O Centro e a memória


Fotos comparativas: a Praça do Bandeirante, final da década de 1950 e agora, em fotos de Hélio de Oliveira e Adriano Zago (colhi na Internet). 


O Centro e a memória



Comecinho de noite, Lua cheia de  março, quarta-feira... Cheguei ao Centro de Goiânia com tempo para rodear alguns quarteirões antes do evento. O motivo: um encontro com o poeta e compositor Capinan, baiano de boa cepa, gente da Tropicália, autor de belíssimas letras que enriqueceram o cancioneiro nacional. Quem convidou foi o secretário Kleber Adorno, que continua realizando e possibilitando que aconteçam coisas boas no seguimento cultural da cidade, apesar dos alfinetes da inveja.  E o Pádua, cantador feliz, foi o cicerone – inevitavelmente! Local do encontro: o Grande Hotel, obviamente...




O traçado de Atílio Coreia Lima
Tivemos uma noite memorável. O convidado ilustre pôde conhecer algumas dezenas de músicos e poetas locais e falou de sua obra, emocionou-se ao falar e trocar informações e conceitos – um bate-papo rico e feliz: para os mais moços, uma aula e tanto! Para os mais velhos, a alegria de conviver com o autor de peças maravilhosas como Soy loco por ti (com Gilberto Gil), Ponteio (com Edu Lobo), Papel Maché (João Bosco) e tantas outras relíquias.  Perdeu quem não foi...  A visita de Capinan, porém, teve  outros itens na semana, como a sessão de autógrafos no Goiânia Ouro, integrando a abertura da versão da semana do maior festival de MPB, o Canto de Ouro – desta vez, com Larissa Moura, Ricardo Leão, Wanderson Postigo e João Caetano.

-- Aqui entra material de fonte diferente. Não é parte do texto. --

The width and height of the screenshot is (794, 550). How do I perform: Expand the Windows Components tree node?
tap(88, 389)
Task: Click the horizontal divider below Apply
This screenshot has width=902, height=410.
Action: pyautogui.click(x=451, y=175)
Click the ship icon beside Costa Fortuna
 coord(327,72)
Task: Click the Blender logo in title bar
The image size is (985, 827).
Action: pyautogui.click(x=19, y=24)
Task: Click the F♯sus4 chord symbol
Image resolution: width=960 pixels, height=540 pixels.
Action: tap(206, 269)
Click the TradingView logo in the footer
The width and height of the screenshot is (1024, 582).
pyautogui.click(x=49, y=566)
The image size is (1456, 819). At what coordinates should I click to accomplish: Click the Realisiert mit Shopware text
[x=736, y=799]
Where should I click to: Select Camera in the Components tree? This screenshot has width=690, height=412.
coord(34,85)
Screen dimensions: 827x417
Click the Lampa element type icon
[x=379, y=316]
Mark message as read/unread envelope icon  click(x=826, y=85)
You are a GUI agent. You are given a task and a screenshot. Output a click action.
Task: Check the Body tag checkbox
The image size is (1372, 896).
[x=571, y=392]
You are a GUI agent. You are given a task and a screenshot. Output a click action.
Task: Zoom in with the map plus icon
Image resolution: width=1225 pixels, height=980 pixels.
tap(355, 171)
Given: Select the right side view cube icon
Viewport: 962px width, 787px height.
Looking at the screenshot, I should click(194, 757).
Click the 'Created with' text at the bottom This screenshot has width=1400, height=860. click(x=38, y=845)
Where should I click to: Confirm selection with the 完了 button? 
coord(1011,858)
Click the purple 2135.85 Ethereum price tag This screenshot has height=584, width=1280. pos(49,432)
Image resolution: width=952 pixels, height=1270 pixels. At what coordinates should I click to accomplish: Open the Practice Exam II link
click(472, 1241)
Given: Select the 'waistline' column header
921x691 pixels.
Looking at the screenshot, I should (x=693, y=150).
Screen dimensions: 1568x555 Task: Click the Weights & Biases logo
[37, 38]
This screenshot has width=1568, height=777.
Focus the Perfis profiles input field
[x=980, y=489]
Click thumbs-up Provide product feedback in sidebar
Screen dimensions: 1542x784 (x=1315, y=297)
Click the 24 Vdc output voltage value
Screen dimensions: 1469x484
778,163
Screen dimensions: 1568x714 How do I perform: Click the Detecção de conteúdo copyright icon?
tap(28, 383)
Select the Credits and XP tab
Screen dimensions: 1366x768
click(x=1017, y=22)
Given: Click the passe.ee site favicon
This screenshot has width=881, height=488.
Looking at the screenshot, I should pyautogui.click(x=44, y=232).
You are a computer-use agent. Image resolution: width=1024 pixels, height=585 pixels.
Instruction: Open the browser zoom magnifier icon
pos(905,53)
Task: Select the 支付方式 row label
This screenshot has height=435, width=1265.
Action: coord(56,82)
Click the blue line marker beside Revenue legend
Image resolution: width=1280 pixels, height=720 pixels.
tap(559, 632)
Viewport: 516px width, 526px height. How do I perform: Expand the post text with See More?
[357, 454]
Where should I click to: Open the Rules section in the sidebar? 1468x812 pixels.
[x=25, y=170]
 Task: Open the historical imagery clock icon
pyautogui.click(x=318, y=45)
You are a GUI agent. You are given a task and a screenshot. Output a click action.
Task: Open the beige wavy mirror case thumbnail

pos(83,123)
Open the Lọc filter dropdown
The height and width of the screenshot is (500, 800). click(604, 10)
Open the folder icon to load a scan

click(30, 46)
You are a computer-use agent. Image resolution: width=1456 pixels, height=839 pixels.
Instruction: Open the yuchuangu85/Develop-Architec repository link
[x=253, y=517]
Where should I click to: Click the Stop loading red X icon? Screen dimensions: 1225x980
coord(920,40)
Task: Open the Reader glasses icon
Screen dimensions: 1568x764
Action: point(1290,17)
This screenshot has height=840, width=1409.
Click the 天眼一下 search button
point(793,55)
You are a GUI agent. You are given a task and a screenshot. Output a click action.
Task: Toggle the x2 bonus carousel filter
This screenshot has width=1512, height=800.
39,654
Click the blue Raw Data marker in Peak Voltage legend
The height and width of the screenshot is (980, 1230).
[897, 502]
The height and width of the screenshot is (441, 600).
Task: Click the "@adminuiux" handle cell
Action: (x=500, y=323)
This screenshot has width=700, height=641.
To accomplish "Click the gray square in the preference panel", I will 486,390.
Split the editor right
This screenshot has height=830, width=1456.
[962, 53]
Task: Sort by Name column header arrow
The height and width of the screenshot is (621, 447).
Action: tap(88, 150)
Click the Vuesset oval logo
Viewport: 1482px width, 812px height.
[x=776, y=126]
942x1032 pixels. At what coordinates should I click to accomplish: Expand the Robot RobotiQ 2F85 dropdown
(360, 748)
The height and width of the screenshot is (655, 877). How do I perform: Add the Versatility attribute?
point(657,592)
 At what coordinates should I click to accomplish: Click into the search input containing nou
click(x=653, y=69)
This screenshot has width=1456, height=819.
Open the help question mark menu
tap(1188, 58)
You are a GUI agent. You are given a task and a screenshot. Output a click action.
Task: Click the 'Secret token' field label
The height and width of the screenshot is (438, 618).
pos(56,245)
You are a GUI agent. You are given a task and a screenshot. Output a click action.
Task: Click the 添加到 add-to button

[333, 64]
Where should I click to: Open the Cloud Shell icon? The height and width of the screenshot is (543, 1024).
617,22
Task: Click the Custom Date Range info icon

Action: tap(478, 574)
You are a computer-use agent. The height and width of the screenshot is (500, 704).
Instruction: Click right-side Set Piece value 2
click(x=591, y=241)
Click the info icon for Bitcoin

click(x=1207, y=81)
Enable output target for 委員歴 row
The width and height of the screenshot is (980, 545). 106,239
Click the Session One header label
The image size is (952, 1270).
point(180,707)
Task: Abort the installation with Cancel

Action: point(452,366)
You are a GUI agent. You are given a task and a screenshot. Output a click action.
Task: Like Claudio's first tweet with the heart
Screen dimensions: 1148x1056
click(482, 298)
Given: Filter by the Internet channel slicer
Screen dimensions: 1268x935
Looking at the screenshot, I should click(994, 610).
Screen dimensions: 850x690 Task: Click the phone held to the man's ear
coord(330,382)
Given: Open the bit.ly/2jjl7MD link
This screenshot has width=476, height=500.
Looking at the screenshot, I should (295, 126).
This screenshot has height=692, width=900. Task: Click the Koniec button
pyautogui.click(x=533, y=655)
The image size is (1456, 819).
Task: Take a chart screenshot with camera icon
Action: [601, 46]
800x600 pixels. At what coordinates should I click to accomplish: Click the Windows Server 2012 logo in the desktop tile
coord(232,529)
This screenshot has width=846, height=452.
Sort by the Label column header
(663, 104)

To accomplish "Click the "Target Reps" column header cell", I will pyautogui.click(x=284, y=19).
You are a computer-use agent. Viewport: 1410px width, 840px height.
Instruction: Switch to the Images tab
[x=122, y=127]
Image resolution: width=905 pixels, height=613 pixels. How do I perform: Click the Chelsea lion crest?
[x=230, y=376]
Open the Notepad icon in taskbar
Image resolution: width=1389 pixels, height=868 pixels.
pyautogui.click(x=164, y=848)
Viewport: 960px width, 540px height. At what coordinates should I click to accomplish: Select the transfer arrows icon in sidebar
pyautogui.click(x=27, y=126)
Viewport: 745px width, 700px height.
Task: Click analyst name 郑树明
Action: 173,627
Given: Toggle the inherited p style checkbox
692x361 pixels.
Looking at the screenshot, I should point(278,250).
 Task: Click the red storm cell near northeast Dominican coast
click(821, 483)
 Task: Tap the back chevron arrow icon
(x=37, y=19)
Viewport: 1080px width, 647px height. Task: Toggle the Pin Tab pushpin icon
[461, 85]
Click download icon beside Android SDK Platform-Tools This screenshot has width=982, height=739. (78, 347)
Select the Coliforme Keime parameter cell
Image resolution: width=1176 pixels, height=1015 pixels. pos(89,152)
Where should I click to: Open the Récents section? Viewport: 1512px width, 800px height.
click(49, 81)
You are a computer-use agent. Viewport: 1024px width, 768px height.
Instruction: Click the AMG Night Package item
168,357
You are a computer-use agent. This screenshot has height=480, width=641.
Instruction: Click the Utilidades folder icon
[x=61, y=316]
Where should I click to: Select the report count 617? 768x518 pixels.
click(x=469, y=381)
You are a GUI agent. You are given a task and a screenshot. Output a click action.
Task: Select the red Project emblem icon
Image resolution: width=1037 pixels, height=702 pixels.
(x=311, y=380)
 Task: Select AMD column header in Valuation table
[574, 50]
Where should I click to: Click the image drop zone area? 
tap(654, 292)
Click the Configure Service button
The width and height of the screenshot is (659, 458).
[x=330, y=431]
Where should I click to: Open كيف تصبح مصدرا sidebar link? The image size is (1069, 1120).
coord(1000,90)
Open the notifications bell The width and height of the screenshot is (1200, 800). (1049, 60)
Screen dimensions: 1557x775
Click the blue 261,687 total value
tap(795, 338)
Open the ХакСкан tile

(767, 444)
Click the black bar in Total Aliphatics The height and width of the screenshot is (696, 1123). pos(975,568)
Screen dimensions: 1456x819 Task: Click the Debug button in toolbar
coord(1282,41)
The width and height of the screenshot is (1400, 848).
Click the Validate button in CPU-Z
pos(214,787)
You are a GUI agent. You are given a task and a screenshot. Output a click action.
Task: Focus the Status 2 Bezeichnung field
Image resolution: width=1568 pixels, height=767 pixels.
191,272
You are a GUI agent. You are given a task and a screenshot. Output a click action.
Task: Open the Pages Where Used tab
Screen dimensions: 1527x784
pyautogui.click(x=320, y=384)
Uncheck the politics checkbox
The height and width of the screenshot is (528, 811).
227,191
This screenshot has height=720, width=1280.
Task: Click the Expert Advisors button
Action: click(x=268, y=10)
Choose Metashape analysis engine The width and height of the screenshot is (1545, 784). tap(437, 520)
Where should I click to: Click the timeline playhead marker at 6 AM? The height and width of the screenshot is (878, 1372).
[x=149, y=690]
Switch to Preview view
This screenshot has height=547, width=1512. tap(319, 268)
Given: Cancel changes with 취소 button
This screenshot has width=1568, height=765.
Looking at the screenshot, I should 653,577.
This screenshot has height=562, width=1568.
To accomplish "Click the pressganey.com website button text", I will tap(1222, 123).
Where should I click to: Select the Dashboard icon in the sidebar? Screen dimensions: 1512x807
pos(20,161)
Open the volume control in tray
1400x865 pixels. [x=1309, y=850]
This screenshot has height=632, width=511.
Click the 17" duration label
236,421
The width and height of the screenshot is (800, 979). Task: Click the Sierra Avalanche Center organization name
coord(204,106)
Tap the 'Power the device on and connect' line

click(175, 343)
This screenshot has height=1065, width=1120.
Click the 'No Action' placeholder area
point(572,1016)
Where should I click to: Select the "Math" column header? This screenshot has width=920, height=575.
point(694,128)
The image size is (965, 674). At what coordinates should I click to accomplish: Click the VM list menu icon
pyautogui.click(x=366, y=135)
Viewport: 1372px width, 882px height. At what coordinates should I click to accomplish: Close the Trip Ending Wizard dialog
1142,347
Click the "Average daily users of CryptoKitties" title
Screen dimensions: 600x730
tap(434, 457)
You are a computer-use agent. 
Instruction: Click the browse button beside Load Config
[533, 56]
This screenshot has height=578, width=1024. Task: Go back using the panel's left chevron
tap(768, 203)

Capinan e eu, no Grande Hotel (foto: Viviane Vaz, 7/3/12).
Retorno ao tema – o Centro de Goiânia. As ruas do Centro, à noite, são tristes e solitárias. Dão medo.  O brilho de décadas anteriores deu lugar às rígidas e indevassáveis portas de aço. A desfiguração da Avenida Anhanguera, com as estações de ônibus e o gradil, embruteceu os dias e as noites, substituindo o bucólico calor humano pelas multidões de anônimos – de dia – e pelo aspecto ameaçador – às noites.
Café Central, na Rua 7 com Anhanguera. O carro é um  Simca Chambord - logo, era a década de 1960

O Café Central foi referência por cerca de meio século; hoje, é uma simples lanchonete ao lado do espaço onde agregou personalidades e temas marcantes da vida goiana.  E o Tip-Top, reduto da fina flor da boemia local das décadas de 1950 a 1970, ficou apenas na saudade... Ainda na Rua 7, o Restaurante do Armando é, hoje, somente um fantasma aos sensitivos com mais de 50 anos. E o Hot Dog? E o Bar da Brahma? E o Hotel e Restaurante Monte Carlo? O Rex Hotel? O Quibe Avenida? A engraxataria, ao lado do que foi o Tip-Top, essa resiste!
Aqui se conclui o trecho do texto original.